31 March 2026, 14:37

Ganztagsbetreuung in Bergisch Gladbach: Anspruch ja, Plätze ungewiss

Plakat mit Text und Logo, auf dem steht: "Die Sonderanmeldephase für die Gesundheitsversorgung ist bis zum 15. August verlängert."

Ganztagsbetreuung in Bergisch Gladbach: Anspruch ja, Plätze ungewiss

Ab dem Schuljahr 2026/27 haben Kinder in Bergisch Gladbach erstmals einen gesetzlichen Anspruch auf einen Platz in der Offenen Ganztagsschule (OGS) – zunächst für alle Erstklässler. Doch wie viele Plätze tatsächlich zur Verfügung stehen werden, kann die Stadt noch nicht konkret benennen.
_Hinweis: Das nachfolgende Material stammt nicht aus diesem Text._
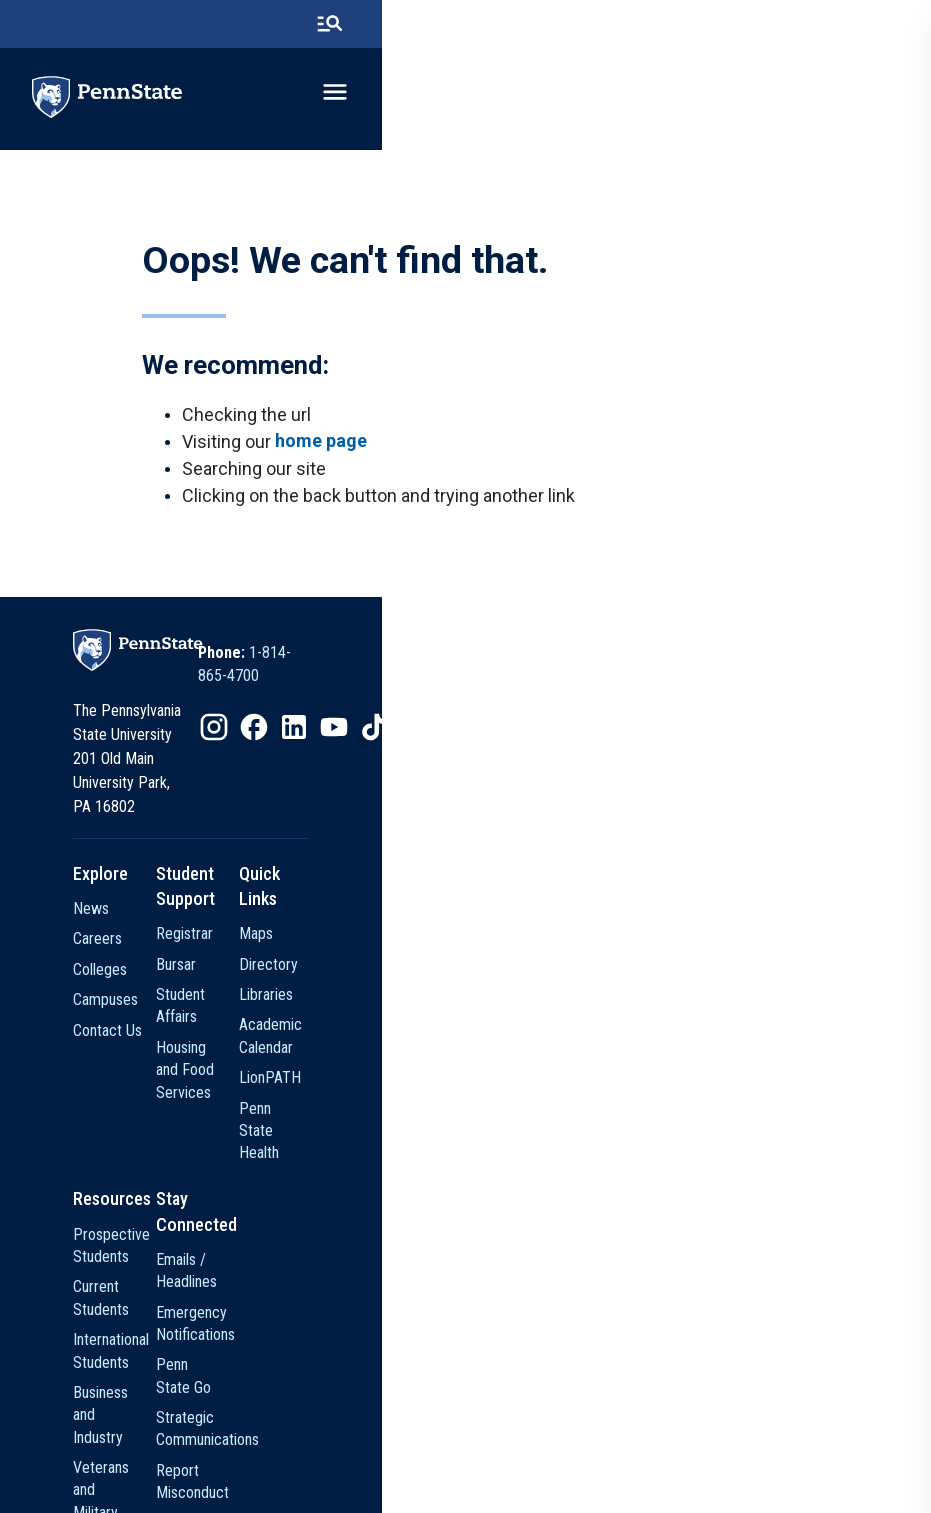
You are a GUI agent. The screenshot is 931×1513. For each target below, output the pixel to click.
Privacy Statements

Für viele Eltern bleibt damit ungewiss, ob sie für ihr Kind einen Betreuungsplatz erhalten.

Eigentlich hatte sich die Stadt für dieses Jahr eine Abdeckungsquote von 81 Prozent bei der Nachmittagsbetreuung zum Ziel gesetzt, erreichte jedoch nur 77 Prozent. Diese Lücke nährt Zweifel, ob der künftige Bedarf gedeckt werden kann. Zwar versichert Bergisch Gladbach, stadtweit genug OGS-Plätze für alle Erstklässler im Schuljahr 2026/27 bereitzuhalten, doch an drei Schulen wird es dennoch Engpässe geben: An der GGS Heidkamp fehlen 23 Plätze, an der GGS Moitzfeld 10 und an der KGS Frankenforst 7.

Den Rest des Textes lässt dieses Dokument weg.